A la recherche de l'équité entre public et privé
La nécessité de traiter équitablement salariés du public et salariés du privé face à la retraite s'affirme avec force mais les modalités donnent lieu à une réponse ambiguë.
Ainsi, 77 % des salariés pensent nécessaires d'aligner les conditions de départ en retraite du public (37,5 ans) sur celles du privé (40 ans). Ils sont 87 % dans le privé et 59 % dans le public à penser ainsi. Les femmes, les ouvriers, les salariés les plus jeunes et ceux des entreprises les plus petites, les sympathisants CFDT et ceux de la droite sont les plus attachés à cet alignement.
Par contre, lorsqu'on demande aux mêmes salariés s'ils pensent réalistes de revenir à 37, 5 ans de cotisation dans le privé, ils sont 53 % à penser que oui (49 % dans le privé, 63 % dans le public). Les plus sceptiques quant à cette possibilité sont les cadres, les sympathisants CFDT et les proches de la droite.

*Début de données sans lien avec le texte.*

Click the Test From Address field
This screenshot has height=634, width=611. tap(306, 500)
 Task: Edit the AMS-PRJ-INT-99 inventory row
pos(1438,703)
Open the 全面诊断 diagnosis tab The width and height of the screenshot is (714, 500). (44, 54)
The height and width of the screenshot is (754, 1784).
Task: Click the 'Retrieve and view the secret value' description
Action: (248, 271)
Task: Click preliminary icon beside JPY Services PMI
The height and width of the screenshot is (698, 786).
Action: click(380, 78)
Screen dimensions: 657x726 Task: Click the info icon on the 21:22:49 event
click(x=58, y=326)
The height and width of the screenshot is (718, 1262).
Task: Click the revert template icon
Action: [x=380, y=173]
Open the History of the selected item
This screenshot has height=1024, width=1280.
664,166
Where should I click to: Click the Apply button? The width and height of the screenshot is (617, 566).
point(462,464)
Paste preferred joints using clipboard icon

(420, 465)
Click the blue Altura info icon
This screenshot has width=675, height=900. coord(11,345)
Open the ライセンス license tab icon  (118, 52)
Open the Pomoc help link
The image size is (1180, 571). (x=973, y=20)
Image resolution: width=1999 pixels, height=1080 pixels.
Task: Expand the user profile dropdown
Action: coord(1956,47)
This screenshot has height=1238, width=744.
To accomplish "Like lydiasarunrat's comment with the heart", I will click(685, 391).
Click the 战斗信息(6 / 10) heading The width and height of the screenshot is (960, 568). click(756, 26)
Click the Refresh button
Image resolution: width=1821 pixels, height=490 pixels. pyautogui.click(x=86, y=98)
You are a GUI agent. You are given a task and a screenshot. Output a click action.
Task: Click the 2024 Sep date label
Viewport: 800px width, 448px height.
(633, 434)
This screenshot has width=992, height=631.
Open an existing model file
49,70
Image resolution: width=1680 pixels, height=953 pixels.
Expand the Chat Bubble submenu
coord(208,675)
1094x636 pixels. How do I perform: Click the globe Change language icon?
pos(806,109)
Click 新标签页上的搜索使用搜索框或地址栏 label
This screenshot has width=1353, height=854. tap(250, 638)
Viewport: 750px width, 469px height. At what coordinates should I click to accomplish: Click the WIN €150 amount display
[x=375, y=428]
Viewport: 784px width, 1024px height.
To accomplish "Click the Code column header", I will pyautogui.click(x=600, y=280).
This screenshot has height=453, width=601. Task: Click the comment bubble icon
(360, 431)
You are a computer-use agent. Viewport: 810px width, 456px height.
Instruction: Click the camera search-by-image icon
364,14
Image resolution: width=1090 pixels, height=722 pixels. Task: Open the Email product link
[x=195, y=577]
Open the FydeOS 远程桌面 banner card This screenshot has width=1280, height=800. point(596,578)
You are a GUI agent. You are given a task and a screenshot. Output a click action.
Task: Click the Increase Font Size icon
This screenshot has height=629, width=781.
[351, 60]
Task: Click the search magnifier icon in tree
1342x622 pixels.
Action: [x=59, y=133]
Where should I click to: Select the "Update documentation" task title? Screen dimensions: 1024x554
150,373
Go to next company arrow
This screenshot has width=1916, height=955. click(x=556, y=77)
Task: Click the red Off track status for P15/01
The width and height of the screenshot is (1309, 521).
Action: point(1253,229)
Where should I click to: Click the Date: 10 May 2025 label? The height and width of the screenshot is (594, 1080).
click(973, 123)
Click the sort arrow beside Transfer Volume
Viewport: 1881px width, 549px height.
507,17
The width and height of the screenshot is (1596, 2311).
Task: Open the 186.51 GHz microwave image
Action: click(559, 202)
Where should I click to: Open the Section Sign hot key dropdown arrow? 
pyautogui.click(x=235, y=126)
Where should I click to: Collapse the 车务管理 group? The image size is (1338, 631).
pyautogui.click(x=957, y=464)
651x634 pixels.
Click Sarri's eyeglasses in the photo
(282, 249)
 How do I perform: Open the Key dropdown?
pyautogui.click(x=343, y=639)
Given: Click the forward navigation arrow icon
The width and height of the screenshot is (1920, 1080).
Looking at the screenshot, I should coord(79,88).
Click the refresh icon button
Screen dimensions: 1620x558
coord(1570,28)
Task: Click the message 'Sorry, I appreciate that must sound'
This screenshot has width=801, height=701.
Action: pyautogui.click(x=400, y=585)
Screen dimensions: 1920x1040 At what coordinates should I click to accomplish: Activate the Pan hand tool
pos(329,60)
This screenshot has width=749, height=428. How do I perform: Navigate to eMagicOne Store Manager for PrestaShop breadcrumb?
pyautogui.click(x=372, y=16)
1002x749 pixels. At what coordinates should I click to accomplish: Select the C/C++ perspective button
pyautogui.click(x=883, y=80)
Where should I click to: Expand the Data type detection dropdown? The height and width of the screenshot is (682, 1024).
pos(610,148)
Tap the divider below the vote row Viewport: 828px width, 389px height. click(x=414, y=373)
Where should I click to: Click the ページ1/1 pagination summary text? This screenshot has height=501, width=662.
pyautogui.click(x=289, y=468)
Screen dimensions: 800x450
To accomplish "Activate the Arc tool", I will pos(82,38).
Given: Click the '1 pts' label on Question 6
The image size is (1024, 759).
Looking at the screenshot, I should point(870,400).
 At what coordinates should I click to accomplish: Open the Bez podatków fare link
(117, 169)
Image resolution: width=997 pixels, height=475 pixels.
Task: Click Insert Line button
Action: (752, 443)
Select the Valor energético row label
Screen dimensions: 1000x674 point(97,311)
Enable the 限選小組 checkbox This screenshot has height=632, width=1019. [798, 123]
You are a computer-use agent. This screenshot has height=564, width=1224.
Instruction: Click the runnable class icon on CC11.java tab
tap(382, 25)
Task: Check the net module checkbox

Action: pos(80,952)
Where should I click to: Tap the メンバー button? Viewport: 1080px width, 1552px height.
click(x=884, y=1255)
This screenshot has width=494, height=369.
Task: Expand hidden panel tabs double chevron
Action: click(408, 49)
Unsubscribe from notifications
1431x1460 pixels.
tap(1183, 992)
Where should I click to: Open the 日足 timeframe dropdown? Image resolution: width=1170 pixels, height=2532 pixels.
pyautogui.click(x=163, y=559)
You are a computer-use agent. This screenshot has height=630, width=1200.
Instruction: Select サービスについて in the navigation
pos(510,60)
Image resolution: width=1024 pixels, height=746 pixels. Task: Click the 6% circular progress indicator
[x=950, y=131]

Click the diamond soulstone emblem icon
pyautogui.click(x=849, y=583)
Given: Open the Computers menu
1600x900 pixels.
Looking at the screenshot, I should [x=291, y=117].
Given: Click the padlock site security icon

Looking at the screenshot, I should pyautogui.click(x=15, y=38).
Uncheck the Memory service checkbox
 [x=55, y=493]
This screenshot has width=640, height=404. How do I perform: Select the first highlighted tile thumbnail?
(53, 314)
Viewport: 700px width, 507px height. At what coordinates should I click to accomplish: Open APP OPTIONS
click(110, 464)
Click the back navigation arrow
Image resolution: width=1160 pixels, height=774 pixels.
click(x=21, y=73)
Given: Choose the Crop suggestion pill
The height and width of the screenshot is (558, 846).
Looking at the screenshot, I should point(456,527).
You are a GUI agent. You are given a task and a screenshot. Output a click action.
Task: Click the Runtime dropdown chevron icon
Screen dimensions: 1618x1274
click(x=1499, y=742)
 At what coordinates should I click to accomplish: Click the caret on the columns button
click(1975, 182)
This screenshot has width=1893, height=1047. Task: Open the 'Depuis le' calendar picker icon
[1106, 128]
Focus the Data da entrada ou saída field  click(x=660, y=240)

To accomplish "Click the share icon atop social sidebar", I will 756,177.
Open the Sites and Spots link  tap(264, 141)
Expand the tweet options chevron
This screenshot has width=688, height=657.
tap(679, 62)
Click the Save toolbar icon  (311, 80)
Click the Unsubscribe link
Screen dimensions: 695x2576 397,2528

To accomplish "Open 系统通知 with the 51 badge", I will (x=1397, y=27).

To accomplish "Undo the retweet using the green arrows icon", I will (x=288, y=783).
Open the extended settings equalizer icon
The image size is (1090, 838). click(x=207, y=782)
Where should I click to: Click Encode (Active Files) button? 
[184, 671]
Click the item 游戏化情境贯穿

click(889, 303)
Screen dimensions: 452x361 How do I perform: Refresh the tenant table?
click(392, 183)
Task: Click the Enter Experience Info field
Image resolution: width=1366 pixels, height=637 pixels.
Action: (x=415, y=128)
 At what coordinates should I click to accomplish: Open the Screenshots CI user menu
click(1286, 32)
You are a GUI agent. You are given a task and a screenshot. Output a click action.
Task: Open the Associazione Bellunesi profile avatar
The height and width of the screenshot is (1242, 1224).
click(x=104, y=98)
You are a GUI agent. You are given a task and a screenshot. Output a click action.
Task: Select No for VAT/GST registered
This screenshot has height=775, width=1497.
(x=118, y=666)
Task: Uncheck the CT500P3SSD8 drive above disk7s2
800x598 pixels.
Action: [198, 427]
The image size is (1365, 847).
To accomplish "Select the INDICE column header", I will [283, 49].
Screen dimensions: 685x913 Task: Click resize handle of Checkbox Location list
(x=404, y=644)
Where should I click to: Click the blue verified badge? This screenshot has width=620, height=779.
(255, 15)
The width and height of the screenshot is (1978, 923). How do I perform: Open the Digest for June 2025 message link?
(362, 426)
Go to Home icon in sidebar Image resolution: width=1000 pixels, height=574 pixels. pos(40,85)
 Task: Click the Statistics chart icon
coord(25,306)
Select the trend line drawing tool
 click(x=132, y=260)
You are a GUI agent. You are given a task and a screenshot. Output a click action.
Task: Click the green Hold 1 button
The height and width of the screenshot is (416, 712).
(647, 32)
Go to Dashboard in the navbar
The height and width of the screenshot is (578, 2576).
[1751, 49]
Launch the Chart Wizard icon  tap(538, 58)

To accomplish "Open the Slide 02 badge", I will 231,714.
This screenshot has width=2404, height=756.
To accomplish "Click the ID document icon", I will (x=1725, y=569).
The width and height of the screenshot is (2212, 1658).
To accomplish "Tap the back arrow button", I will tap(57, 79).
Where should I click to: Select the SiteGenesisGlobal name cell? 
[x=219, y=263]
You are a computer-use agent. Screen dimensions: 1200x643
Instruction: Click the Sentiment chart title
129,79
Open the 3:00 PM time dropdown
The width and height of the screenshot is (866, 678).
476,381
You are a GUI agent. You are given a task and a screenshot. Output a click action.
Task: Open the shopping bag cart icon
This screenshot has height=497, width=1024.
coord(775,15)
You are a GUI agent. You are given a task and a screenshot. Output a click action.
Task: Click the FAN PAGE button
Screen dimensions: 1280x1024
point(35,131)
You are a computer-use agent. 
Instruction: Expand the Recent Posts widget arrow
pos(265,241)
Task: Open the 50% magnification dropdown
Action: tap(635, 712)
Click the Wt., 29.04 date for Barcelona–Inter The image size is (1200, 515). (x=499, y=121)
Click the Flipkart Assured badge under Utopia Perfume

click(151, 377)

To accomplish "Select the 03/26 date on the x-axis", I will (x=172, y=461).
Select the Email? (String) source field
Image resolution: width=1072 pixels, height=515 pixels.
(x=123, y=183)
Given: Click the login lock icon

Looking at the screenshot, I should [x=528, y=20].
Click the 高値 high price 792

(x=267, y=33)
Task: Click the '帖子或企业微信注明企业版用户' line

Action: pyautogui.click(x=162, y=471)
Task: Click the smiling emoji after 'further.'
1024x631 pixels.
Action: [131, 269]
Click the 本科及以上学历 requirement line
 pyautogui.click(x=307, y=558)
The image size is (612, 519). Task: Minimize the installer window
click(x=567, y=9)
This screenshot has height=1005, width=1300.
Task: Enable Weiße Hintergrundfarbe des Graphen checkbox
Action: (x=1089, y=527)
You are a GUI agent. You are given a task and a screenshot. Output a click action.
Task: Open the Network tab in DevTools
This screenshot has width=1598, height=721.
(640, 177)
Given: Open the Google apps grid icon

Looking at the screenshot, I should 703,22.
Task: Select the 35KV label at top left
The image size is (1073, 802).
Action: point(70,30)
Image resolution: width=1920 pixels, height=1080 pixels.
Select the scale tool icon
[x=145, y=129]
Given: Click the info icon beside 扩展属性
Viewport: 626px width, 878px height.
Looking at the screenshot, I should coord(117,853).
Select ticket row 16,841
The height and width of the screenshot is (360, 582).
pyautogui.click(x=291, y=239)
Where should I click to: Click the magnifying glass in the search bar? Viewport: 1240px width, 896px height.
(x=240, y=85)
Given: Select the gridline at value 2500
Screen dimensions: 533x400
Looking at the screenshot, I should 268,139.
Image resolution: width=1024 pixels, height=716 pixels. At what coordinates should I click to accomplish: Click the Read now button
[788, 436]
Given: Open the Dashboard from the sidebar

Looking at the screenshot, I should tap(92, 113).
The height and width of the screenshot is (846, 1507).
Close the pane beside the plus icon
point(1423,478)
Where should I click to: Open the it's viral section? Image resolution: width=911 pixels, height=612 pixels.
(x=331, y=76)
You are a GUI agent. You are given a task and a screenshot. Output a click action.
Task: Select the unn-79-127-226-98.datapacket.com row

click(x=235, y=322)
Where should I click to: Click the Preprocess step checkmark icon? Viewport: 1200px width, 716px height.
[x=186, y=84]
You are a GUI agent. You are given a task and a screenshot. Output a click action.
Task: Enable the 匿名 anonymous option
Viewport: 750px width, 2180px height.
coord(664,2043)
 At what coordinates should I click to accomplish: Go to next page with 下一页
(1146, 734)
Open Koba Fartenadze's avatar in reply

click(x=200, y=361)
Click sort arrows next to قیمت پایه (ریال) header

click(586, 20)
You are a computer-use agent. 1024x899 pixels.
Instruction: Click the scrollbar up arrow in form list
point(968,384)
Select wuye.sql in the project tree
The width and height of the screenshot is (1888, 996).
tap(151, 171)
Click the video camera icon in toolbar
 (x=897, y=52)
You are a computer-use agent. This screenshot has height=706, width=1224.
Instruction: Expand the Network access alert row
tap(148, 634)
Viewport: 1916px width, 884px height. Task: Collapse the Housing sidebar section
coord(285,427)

Cette question indique donc le souci très net d'un traitement égalitaire des salariés devant la retraite
, mais le refus précédemment exprimé d'un allongement de la durée de cotisation et d'activité continue d'alimenter l'espoir d'une possible remise en cause de la réforme Balladur de 1993.Qu'il en soit encore ainsi, malgré l'incapacité des confédérations à se mobiliser en commun sur cette question est plutôt encourageant
.
Ces résultats confirment la possibilité de rassembler une majorité de salariés autour d'objectifs forts :
- garantir un niveau de pension rapporté au salaire d'activité,
- augmenter les ressources financières plutôt que la durée de cotisation,
- améliorer l'activité en fin de carrière,
- rechercher les conditions d'une équité public-privé.
La réforme à venir des retraites sera ce que la mobilisation sociale et les rapports de force permettront d'imposer face aux solutions libérales.